Give an example to show that convergence of $|x_n|$ does not imply the convergence of $x_n$ I'm taking $x_n=(-1)^n=(-1,1,-1,1,\cdots)$, which is divergent, 
but $|x_n|=(1,1,1,1,1,\cdots)$ converges to $1$. Is this example correct? 
 A: Yeah that one looks good. $x_n$ certainly diverges while $|x_n|$ obviously converges to 1.
A: Yes, your sequence is correct (and actually a very good choice).
More generally, you can use any two sequences $(a_n)$ and $(b_n)$ such that $\lim_{n\to\infty}a_n = -\lim_{n\to\infty}b_n\ne 0$ and interleave them, that is, generate the sequence
$$a_1, b_1, a_2, b_2, a_3, b_3, \ldots$$
Your example is then recovered by the choice of the constant sequences $a_n=-1$ and $b_n=1$.

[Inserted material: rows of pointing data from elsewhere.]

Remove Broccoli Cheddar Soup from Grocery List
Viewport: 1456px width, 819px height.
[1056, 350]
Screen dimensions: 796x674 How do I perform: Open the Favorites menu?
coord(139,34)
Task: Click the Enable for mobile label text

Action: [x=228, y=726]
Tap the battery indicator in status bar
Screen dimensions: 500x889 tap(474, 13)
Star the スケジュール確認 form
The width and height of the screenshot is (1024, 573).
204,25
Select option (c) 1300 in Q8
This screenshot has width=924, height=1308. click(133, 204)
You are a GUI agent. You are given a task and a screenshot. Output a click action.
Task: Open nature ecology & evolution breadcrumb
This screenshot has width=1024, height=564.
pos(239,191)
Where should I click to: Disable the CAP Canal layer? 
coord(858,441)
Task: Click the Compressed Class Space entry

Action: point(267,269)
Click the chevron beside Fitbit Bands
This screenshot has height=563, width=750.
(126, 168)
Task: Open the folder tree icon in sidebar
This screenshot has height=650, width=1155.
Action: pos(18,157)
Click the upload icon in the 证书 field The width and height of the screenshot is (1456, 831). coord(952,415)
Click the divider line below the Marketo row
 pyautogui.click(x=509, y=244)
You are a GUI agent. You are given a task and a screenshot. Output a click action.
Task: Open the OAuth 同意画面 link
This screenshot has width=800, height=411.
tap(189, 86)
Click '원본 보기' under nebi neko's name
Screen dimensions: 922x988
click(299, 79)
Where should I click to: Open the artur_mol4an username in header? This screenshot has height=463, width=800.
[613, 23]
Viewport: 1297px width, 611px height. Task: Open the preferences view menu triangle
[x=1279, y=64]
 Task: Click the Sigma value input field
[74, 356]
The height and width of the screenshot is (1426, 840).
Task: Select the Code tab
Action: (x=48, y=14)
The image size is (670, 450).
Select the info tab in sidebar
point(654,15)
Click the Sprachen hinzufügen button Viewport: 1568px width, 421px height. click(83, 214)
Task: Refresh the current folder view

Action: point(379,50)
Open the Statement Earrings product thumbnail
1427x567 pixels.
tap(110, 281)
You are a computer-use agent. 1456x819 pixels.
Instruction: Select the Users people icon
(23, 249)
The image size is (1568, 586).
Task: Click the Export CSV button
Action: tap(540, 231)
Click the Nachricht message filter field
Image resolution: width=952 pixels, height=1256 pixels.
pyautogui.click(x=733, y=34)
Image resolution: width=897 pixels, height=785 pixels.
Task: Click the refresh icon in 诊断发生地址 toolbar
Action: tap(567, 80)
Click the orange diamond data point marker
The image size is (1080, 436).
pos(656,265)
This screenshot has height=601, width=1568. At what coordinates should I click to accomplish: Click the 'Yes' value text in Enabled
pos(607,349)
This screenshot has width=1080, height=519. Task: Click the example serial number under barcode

Another way to combine them could be to use an infinite set $S$ of natural numbers whose complement is also infinite (for example, the set of primes, or the set of natural numbers with an odd digit count), and then use
$$c_n = \begin{cases}a_n & n\in S\\b_n & \text{otherwise}\end{cases}$$
Again, your example is a special case of this, with $a_n=-1$, $b_n=1$ and $S=2\mathbb N$ (the set of even natural numbers).
Note however that  this is just to give a more general picture; as specific counterexample, your sequence is definitely better than a general rule.